▸ Your instructions: Gather each line of the data below that includes the word "agent".

▸ Entries for locating text and elements:
====================

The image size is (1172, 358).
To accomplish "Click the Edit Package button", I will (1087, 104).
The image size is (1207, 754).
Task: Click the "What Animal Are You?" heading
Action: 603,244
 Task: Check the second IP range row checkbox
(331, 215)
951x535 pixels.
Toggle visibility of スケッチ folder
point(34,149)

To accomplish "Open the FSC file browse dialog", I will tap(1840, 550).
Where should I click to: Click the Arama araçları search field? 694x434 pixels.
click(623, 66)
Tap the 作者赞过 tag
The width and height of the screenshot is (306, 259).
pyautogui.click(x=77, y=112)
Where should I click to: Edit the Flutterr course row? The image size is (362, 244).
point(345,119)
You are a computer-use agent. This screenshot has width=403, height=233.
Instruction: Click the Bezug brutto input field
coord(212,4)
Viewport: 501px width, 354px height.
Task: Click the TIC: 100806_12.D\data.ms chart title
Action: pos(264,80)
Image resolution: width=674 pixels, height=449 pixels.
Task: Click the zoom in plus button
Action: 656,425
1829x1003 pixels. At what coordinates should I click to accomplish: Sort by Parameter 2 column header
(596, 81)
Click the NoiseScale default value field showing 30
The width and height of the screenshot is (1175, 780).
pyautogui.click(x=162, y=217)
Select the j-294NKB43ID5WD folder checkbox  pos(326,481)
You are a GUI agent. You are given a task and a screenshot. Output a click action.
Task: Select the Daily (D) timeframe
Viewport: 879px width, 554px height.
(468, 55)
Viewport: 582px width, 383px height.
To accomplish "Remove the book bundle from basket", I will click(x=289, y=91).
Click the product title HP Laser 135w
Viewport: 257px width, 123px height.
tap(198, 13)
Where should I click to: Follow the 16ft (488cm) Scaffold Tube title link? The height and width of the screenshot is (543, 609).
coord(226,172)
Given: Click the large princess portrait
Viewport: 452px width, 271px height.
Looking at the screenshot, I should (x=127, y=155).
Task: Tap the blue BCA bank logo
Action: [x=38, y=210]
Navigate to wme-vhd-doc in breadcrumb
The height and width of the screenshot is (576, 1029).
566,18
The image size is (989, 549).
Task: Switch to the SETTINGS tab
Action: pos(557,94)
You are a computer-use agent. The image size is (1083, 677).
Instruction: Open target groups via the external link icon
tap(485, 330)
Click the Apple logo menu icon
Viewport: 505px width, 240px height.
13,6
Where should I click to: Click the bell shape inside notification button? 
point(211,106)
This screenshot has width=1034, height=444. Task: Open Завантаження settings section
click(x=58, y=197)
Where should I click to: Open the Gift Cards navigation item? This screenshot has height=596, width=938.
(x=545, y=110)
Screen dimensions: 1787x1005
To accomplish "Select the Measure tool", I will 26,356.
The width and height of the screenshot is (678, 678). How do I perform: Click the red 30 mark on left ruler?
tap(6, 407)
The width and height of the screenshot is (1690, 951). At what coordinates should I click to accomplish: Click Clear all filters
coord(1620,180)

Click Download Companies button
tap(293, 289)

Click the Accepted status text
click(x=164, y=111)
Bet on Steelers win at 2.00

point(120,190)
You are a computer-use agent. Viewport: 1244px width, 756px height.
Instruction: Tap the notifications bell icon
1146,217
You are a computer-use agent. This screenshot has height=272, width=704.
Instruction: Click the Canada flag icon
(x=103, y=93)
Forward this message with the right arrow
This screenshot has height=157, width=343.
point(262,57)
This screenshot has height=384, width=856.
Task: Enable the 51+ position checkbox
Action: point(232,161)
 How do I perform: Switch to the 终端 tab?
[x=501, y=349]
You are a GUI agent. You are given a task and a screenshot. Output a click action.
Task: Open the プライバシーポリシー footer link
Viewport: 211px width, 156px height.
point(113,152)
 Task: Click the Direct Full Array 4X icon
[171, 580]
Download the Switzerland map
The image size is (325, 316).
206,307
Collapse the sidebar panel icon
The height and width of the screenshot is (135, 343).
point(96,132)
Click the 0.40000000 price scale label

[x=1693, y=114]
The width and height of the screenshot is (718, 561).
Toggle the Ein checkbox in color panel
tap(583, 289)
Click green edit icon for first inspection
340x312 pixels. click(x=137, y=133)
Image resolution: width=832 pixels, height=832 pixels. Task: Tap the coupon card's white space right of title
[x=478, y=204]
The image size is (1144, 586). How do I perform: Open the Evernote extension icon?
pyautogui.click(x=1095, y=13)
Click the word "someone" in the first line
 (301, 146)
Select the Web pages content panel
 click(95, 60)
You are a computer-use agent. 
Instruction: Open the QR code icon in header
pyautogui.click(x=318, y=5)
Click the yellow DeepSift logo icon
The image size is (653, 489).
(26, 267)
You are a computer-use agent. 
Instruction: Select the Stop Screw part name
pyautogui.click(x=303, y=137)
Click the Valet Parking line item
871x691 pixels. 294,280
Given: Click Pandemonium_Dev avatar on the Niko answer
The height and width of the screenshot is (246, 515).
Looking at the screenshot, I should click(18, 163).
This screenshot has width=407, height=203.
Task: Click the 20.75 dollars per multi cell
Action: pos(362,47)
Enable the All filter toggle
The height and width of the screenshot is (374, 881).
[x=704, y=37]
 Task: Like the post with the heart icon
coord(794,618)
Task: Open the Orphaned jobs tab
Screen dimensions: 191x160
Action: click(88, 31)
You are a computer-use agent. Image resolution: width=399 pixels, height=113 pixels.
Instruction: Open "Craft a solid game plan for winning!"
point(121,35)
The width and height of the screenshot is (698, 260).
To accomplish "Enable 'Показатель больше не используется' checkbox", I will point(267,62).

====================

▸ Written response:
You are a computer-use agent. This screenshot has width=403, height=233.
You are a GUI agent. You are given a task and a screenshot. Output a click action.
You are a computer-use agent. The image size is (1083, 677).
You are a computer-use agent. Viewport: 1244px width, 756px height.
You are a computer-use agent. This screenshot has height=272, width=704.
You are a GUI agent. You are given a task and a screenshot. Output a click action.
You are a computer-use agent. 
You are a computer-use agent. 
You are a computer-use agent. Image resolution: width=399 pixels, height=113 pixels.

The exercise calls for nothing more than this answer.